Xuejun Dong1, Paul Nyren2, Bob Patton2, Mark A. Liebig3, Amitava Chatterjee4 and Larry J. Cihacek4, (1)Texas A&M AgriLife Research and Extension Center, Uvalde, TX (2)North Dakota State University, Streeter, ND (3)USDA-ARS, Mandan, ND (4)North Dakota State University, Department of Soil Science, Fargo, ND
Abstract:
Despite heavy study in past decades, soil respiration and its regulation in agricultural fields are not well understood. This is primarily due to the fact that soil respiration is influenced by multiple factors operating at different time/spatial scales in the soil-plant system. Novel methods combining field experimentation and statistical testing are needed for improved understanding. The aim of this research was to clarify to what extent soil respiration in a grazing rangeland was influenced by plant growth and by environmental factors. The study was conducted in a mixed-grass prairie under long-term moderate and heavy grazing by beef cattle. Within each grazing pasture, a land area of 15 x 15 m2 in dimension was selected, a rain-out-shelter 3x6 m2 in dimension was used to provide drought treatment and soil trenching was used to exclude live plant contribution to soil respiration.
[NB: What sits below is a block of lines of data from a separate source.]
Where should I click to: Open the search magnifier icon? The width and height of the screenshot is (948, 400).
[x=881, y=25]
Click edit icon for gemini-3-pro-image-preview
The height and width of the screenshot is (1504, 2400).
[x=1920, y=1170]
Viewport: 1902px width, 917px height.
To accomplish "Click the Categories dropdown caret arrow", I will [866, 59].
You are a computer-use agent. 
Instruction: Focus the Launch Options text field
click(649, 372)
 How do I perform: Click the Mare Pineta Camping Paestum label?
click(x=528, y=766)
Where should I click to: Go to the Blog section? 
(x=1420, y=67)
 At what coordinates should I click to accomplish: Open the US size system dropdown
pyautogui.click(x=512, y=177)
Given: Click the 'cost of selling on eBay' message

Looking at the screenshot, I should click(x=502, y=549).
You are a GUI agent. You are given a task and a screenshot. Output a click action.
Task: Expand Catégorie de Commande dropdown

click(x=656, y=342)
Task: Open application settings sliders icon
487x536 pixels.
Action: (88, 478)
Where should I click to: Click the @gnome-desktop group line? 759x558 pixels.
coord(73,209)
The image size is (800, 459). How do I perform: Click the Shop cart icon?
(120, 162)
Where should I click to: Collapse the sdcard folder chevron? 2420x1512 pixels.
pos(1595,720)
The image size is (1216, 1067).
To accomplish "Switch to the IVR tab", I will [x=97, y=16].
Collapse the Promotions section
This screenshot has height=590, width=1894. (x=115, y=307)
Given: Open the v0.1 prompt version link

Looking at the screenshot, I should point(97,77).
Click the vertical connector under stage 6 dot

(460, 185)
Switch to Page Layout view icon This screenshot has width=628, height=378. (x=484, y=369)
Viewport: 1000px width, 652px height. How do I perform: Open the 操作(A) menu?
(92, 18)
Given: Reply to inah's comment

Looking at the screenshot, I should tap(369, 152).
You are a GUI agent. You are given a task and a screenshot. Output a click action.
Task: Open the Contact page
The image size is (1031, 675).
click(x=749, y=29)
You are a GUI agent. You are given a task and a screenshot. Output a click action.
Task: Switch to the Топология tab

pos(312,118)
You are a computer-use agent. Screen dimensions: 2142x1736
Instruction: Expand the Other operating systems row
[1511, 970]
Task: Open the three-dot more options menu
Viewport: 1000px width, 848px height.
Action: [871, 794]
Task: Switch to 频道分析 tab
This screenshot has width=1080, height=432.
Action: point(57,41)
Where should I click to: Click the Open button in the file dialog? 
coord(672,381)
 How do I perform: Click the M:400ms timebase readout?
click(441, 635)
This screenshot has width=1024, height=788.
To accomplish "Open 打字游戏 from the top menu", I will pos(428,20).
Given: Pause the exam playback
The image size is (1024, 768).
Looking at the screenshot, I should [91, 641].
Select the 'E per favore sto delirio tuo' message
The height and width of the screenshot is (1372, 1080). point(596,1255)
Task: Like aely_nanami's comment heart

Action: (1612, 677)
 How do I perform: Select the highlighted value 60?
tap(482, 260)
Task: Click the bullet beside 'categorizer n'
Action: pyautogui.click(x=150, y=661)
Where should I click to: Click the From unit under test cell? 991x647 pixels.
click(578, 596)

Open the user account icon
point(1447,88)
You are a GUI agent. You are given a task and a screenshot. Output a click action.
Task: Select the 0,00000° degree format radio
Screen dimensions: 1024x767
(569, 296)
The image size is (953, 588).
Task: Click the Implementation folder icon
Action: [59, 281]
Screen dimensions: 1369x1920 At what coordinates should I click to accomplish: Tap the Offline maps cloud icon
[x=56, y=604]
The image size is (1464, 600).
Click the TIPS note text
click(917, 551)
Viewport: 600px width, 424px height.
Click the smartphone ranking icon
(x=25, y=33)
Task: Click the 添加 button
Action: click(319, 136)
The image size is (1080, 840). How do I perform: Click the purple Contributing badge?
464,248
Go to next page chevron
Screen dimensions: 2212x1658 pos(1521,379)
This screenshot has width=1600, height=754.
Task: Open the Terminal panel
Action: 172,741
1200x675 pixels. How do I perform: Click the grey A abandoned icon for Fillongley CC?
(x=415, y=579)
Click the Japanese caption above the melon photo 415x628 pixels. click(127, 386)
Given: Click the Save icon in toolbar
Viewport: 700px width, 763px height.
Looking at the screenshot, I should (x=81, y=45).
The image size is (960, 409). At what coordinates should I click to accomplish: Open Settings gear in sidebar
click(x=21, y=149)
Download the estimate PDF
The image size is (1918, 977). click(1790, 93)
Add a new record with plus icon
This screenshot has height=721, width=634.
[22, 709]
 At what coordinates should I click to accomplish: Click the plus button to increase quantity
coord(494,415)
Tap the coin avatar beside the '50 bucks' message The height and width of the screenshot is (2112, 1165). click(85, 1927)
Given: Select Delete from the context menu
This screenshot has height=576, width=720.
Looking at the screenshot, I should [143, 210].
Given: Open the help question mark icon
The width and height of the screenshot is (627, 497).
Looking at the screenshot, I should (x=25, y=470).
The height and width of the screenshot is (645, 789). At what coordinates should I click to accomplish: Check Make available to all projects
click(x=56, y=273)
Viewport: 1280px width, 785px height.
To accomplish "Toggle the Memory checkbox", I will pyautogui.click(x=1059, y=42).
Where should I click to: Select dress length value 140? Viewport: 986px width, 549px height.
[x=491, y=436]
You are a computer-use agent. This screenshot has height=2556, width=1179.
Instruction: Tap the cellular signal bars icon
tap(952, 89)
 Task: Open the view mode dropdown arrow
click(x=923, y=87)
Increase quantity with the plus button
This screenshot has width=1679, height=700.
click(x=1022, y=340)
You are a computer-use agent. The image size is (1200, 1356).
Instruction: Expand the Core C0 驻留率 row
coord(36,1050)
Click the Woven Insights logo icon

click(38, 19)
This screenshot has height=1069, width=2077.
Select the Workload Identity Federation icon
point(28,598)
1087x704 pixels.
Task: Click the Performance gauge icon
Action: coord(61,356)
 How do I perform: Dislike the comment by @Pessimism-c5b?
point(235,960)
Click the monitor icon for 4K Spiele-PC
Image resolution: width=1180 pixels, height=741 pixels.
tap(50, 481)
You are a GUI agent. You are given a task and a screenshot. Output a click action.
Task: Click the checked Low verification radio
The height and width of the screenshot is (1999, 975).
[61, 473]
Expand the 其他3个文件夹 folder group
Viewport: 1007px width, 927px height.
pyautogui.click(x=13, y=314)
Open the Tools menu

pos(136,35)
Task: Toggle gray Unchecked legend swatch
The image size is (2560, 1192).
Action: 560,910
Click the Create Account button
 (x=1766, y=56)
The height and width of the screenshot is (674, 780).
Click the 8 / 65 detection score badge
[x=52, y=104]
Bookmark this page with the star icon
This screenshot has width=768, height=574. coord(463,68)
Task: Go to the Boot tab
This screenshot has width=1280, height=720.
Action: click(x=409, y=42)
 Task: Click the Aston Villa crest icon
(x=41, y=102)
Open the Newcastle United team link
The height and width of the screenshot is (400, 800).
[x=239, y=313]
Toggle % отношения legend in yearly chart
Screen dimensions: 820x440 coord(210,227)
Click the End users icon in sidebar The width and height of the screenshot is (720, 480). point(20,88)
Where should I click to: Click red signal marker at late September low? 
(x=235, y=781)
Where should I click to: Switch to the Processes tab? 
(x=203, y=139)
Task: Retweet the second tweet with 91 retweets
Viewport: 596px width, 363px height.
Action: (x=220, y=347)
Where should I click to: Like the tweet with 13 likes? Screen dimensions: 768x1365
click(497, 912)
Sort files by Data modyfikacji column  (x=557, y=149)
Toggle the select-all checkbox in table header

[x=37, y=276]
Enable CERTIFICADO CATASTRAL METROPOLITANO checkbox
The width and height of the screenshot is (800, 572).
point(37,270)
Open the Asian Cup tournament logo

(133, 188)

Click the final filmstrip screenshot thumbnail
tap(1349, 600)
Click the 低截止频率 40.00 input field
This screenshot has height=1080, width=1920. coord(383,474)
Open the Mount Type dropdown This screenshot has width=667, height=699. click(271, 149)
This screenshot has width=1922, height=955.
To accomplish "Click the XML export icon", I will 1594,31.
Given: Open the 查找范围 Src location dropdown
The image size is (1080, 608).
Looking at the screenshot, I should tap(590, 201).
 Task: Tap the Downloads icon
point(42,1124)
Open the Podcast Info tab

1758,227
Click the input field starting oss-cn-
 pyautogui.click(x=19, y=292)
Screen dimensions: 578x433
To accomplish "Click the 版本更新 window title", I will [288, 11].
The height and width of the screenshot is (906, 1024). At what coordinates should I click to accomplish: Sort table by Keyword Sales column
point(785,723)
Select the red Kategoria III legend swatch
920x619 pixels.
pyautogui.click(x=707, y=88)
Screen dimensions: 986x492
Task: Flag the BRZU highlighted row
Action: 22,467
Sixteen permanent soil collars were installed in the experimental plots and soil respiration was measured weekly during the growing seasons from 2007 to 2011. Soil respiration rates were linked to plant variable (leaf area index) and environmental variables (soil temperature and moisture at 7.5 cm depth) through a path model and the bootstrap resampling was used to test the plant vs. environmental controls on soil respiration. Results show that physiological control of soil respiration was more prominent under moderate than under heavy grazing only in the natural condition (p=0.0005) but not under the drought condition (p=0.316). Our data also show that regardless whether or not the plots were trenched, the effect of soil temperature on soil respiration always dominated that of soil water under the natural condition, but the reverse was true under drought (p<0.008). These results suggest that soil water status strongly dictates which factor(s), physiological or environmental, dominate the regulation of soil carbon efflux in the mixed-grass prairie ecosystem.